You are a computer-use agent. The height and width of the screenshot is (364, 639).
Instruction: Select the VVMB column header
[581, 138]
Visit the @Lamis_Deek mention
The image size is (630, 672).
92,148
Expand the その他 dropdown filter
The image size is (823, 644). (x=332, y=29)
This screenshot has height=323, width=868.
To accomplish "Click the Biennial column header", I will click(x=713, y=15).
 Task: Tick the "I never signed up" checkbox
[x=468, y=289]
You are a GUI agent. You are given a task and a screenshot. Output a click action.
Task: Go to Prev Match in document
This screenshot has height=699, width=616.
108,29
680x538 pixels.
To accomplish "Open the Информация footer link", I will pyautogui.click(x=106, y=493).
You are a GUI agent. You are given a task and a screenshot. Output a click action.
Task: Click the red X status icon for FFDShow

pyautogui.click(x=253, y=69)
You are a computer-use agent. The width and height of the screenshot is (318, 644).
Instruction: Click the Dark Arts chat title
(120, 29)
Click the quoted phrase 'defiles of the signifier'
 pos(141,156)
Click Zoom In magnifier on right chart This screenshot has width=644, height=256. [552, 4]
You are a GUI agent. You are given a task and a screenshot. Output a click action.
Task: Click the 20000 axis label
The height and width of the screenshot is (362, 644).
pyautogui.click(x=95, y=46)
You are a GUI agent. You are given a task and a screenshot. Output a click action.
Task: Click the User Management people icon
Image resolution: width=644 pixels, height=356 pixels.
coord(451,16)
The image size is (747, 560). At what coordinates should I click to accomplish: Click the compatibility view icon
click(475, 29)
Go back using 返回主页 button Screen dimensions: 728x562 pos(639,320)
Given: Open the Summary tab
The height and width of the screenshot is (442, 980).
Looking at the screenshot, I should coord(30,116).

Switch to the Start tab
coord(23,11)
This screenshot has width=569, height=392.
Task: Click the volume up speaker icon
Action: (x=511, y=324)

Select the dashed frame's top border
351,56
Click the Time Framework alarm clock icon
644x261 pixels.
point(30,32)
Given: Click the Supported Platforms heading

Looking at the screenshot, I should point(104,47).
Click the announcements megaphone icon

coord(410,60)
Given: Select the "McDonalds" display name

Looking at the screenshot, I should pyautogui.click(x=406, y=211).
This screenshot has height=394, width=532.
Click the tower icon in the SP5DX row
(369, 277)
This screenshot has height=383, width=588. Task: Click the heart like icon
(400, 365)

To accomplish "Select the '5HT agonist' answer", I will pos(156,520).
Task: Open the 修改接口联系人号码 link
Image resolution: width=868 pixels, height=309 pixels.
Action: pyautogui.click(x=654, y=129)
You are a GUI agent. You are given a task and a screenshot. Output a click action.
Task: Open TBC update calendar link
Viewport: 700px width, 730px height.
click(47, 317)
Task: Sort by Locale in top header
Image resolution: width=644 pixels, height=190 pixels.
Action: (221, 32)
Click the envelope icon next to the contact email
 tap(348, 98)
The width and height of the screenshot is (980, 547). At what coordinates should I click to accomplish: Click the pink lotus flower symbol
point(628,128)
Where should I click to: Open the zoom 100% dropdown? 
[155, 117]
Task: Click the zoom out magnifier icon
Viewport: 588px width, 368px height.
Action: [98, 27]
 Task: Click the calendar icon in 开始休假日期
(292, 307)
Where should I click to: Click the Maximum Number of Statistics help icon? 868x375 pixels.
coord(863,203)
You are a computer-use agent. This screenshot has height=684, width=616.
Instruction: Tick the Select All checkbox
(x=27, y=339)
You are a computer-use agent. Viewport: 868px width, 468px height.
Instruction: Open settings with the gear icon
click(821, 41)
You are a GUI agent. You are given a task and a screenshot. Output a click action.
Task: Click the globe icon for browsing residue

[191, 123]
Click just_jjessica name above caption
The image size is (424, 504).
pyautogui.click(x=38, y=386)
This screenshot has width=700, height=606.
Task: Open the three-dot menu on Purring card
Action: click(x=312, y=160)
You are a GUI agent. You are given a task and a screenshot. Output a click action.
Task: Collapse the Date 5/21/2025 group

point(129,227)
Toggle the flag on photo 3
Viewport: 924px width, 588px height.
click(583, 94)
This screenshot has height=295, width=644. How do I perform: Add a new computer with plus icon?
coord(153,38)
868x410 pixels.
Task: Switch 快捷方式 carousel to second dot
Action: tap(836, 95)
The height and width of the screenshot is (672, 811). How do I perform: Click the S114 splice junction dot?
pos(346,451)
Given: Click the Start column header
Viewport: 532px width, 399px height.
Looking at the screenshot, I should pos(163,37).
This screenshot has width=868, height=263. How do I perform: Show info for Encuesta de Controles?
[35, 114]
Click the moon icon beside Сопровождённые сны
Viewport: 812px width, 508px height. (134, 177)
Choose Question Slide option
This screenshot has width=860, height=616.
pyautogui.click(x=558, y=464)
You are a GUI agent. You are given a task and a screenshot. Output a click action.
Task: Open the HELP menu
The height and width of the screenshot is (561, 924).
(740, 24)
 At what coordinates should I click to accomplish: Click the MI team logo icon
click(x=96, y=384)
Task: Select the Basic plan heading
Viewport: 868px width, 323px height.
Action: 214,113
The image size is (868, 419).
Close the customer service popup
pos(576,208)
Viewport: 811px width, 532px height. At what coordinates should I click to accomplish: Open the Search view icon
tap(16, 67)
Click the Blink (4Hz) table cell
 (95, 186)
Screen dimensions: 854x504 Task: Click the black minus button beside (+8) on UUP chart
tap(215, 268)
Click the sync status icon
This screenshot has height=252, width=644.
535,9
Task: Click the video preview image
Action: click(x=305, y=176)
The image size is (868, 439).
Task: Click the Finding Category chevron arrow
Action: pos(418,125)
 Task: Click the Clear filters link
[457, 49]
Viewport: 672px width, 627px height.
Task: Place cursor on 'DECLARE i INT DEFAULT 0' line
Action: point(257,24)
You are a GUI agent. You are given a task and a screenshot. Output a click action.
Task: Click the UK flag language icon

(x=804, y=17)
+++++
→ **WHAT IS BEING ASKED**
Each line from the top of the material above through the line with "Task: Click the 20000 axis label" must be echoed exactly, and no other line.

→ **SOLUTION FOR THIS TASK**
You are a computer-use agent. The height and width of the screenshot is (364, 639).
Instruction: Select the VVMB column header
[581, 138]
Visit the @Lamis_Deek mention
The image size is (630, 672).
92,148
Expand the その他 dropdown filter
The image size is (823, 644). (x=332, y=29)
This screenshot has height=323, width=868.
To accomplish "Click the Biennial column header", I will click(x=713, y=15).
 Task: Tick the "I never signed up" checkbox
[x=468, y=289]
You are a GUI agent. You are given a task and a screenshot. Output a click action.
Task: Go to Prev Match in document
This screenshot has height=699, width=616.
108,29
680x538 pixels.
To accomplish "Open the Информация footer link", I will pyautogui.click(x=106, y=493).
You are a GUI agent. You are given a task and a screenshot. Output a click action.
Task: Click the red X status icon for FFDShow

pyautogui.click(x=253, y=69)
You are a computer-use agent. The width and height of the screenshot is (318, 644).
Instruction: Click the Dark Arts chat title
(120, 29)
Click the quoted phrase 'defiles of the signifier'
 pos(141,156)
Click Zoom In magnifier on right chart This screenshot has width=644, height=256. [552, 4]
You are a GUI agent. You are given a task and a screenshot. Output a click action.
Task: Click the 20000 axis label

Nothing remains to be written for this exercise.